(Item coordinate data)
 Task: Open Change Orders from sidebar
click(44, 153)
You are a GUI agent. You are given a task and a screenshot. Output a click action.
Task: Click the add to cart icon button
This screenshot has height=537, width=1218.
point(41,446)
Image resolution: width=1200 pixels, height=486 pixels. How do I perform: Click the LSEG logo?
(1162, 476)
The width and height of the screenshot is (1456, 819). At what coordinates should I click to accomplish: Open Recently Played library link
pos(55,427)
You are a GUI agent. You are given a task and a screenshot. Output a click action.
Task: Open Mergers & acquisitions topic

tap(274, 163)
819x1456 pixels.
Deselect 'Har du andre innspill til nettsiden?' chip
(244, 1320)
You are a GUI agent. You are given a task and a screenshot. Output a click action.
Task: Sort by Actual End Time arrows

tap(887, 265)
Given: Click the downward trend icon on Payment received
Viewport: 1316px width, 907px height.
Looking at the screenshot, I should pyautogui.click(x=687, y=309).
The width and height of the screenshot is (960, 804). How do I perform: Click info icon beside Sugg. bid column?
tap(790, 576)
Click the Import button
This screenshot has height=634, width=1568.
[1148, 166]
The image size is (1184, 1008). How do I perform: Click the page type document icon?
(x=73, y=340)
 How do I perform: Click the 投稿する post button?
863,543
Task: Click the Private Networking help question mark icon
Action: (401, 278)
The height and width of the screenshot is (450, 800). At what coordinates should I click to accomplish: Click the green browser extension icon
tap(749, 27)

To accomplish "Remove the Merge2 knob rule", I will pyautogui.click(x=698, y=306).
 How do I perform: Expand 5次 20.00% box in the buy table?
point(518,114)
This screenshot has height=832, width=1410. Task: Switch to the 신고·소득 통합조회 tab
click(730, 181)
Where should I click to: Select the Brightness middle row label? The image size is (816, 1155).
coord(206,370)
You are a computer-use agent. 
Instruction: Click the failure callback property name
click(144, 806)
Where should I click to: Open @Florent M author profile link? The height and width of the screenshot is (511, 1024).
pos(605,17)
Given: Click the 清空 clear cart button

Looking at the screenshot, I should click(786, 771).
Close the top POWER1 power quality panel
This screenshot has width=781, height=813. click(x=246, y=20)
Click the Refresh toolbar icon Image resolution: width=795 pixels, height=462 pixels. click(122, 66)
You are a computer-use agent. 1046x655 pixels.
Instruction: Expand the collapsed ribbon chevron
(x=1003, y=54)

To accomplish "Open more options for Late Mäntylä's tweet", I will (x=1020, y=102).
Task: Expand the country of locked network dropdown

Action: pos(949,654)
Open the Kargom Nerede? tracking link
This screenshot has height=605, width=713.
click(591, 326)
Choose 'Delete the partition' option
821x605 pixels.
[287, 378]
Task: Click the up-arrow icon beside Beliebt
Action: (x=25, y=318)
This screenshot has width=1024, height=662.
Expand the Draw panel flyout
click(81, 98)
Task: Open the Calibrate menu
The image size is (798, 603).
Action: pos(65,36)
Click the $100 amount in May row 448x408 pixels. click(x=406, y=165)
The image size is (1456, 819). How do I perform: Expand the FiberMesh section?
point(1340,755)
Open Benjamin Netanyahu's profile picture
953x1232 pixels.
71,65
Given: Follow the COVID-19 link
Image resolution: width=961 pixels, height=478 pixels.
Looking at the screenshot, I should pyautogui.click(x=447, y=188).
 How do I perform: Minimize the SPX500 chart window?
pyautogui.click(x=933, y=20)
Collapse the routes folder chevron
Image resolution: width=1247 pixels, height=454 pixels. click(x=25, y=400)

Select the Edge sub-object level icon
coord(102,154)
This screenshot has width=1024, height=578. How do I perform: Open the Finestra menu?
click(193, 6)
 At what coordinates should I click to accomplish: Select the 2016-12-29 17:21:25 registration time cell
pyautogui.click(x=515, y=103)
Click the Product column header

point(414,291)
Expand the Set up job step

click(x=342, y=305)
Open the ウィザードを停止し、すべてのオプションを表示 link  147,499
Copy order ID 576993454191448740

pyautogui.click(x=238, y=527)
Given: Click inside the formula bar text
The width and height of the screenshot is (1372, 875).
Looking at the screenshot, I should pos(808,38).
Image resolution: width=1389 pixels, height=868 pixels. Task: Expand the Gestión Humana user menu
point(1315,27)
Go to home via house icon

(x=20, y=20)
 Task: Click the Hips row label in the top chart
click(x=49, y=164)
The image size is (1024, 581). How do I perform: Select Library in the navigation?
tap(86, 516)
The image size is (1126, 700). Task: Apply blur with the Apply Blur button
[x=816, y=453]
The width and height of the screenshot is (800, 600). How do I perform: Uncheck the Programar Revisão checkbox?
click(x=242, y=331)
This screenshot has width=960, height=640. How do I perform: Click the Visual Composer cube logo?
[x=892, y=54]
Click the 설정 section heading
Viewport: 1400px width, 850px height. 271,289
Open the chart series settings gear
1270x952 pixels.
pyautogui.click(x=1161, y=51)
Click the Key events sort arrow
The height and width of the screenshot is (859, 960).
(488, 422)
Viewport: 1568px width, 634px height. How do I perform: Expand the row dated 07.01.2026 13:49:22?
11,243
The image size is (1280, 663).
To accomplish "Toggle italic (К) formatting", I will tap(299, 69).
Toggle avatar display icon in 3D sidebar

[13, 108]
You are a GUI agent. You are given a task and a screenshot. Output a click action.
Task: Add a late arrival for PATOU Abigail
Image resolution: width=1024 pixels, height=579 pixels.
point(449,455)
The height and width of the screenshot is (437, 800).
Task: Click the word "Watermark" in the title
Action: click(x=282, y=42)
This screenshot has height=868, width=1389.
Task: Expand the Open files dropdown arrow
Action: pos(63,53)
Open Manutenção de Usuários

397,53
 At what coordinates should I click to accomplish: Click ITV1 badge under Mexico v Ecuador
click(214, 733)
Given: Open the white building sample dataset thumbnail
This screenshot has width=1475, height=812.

## Given task
Write out every line of the listing above without changing anything.

## Task answer
 Task: Open Change Orders from sidebar
click(44, 153)
You are a GUI agent. You are given a task and a screenshot. Output a click action.
Task: Click the add to cart icon button
This screenshot has height=537, width=1218.
point(41,446)
Image resolution: width=1200 pixels, height=486 pixels. How do I perform: Click the LSEG logo?
(1162, 476)
The width and height of the screenshot is (1456, 819). At what coordinates should I click to accomplish: Open Recently Played library link
pos(55,427)
You are a GUI agent. You are given a task and a screenshot. Output a click action.
Task: Open Mergers & acquisitions topic

tap(274, 163)
819x1456 pixels.
Deselect 'Har du andre innspill til nettsiden?' chip
(244, 1320)
You are a GUI agent. You are given a task and a screenshot. Output a click action.
Task: Sort by Actual End Time arrows

tap(887, 265)
Given: Click the downward trend icon on Payment received
Viewport: 1316px width, 907px height.
Looking at the screenshot, I should pyautogui.click(x=687, y=309).
The width and height of the screenshot is (960, 804). How do I perform: Click info icon beside Sugg. bid column?
tap(790, 576)
Click the Import button
This screenshot has height=634, width=1568.
[1148, 166]
The image size is (1184, 1008). How do I perform: Click the page type document icon?
(x=73, y=340)
 How do I perform: Click the 投稿する post button?
863,543
Task: Click the Private Networking help question mark icon
Action: (401, 278)
The height and width of the screenshot is (450, 800). At what coordinates should I click to accomplish: Click the green browser extension icon
tap(749, 27)

To accomplish "Remove the Merge2 knob rule", I will pyautogui.click(x=698, y=306).
 How do I perform: Expand 5次 20.00% box in the buy table?
point(518,114)
This screenshot has height=832, width=1410. Task: Switch to the 신고·소득 통합조회 tab
click(730, 181)
Where should I click to: Select the Brightness middle row label? The image size is (816, 1155).
coord(206,370)
You are a computer-use agent. 
Instruction: Click the failure callback property name
click(144, 806)
Where should I click to: Open @Florent M author profile link? The height and width of the screenshot is (511, 1024).
pos(605,17)
Given: Click the 清空 clear cart button

Looking at the screenshot, I should click(786, 771).
Close the top POWER1 power quality panel
This screenshot has width=781, height=813. click(x=246, y=20)
Click the Refresh toolbar icon Image resolution: width=795 pixels, height=462 pixels. click(122, 66)
You are a computer-use agent. 1046x655 pixels.
Instruction: Expand the collapsed ribbon chevron
(x=1003, y=54)

To accomplish "Open more options for Late Mäntylä's tweet", I will (x=1020, y=102).
Task: Expand the country of locked network dropdown

Action: pos(949,654)
Open the Kargom Nerede? tracking link
This screenshot has height=605, width=713.
click(591, 326)
Choose 'Delete the partition' option
821x605 pixels.
[287, 378]
Task: Click the up-arrow icon beside Beliebt
Action: (x=25, y=318)
This screenshot has width=1024, height=662.
Expand the Draw panel flyout
click(81, 98)
Task: Open the Calibrate menu
The image size is (798, 603).
Action: pos(65,36)
Click the $100 amount in May row 448x408 pixels. click(x=406, y=165)
The image size is (1456, 819). How do I perform: Expand the FiberMesh section?
point(1340,755)
Open Benjamin Netanyahu's profile picture
953x1232 pixels.
71,65
Given: Follow the COVID-19 link
Image resolution: width=961 pixels, height=478 pixels.
Looking at the screenshot, I should pyautogui.click(x=447, y=188).
 How do I perform: Minimize the SPX500 chart window?
pyautogui.click(x=933, y=20)
Collapse the routes folder chevron
Image resolution: width=1247 pixels, height=454 pixels. click(x=25, y=400)

Select the Edge sub-object level icon
coord(102,154)
This screenshot has width=1024, height=578. How do I perform: Open the Finestra menu?
click(193, 6)
 At what coordinates should I click to accomplish: Select the 2016-12-29 17:21:25 registration time cell
pyautogui.click(x=515, y=103)
Click the Product column header

point(414,291)
Expand the Set up job step

click(x=342, y=305)
Open the ウィザードを停止し、すべてのオプションを表示 link  147,499
Copy order ID 576993454191448740

pyautogui.click(x=238, y=527)
Given: Click inside the formula bar text
The width and height of the screenshot is (1372, 875).
Looking at the screenshot, I should pos(808,38).
Image resolution: width=1389 pixels, height=868 pixels. Task: Expand the Gestión Humana user menu
point(1315,27)
Go to home via house icon

(x=20, y=20)
 Task: Click the Hips row label in the top chart
click(x=49, y=164)
The image size is (1024, 581). How do I perform: Select Library in the navigation?
tap(86, 516)
The image size is (1126, 700). Task: Apply blur with the Apply Blur button
[x=816, y=453]
The width and height of the screenshot is (800, 600). How do I perform: Uncheck the Programar Revisão checkbox?
click(x=242, y=331)
This screenshot has width=960, height=640. How do I perform: Click the Visual Composer cube logo?
[x=892, y=54]
Click the 설정 section heading
Viewport: 1400px width, 850px height. 271,289
Open the chart series settings gear
1270x952 pixels.
pyautogui.click(x=1161, y=51)
Click the Key events sort arrow
The height and width of the screenshot is (859, 960).
(488, 422)
Viewport: 1568px width, 634px height. How do I perform: Expand the row dated 07.01.2026 13:49:22?
11,243
The image size is (1280, 663).
To accomplish "Toggle italic (К) formatting", I will tap(299, 69).
Toggle avatar display icon in 3D sidebar

[13, 108]
You are a GUI agent. You are given a task and a screenshot. Output a click action.
Task: Add a late arrival for PATOU Abigail
Image resolution: width=1024 pixels, height=579 pixels.
point(449,455)
The height and width of the screenshot is (437, 800).
Task: Click the word "Watermark" in the title
Action: click(x=282, y=42)
This screenshot has height=868, width=1389.
Task: Expand the Open files dropdown arrow
Action: pos(63,53)
Open Manutenção de Usuários

397,53
 At what coordinates should I click to accomplish: Click ITV1 badge under Mexico v Ecuador
click(214, 733)
Given: Open the white building sample dataset thumbnail
This screenshot has width=1475, height=812.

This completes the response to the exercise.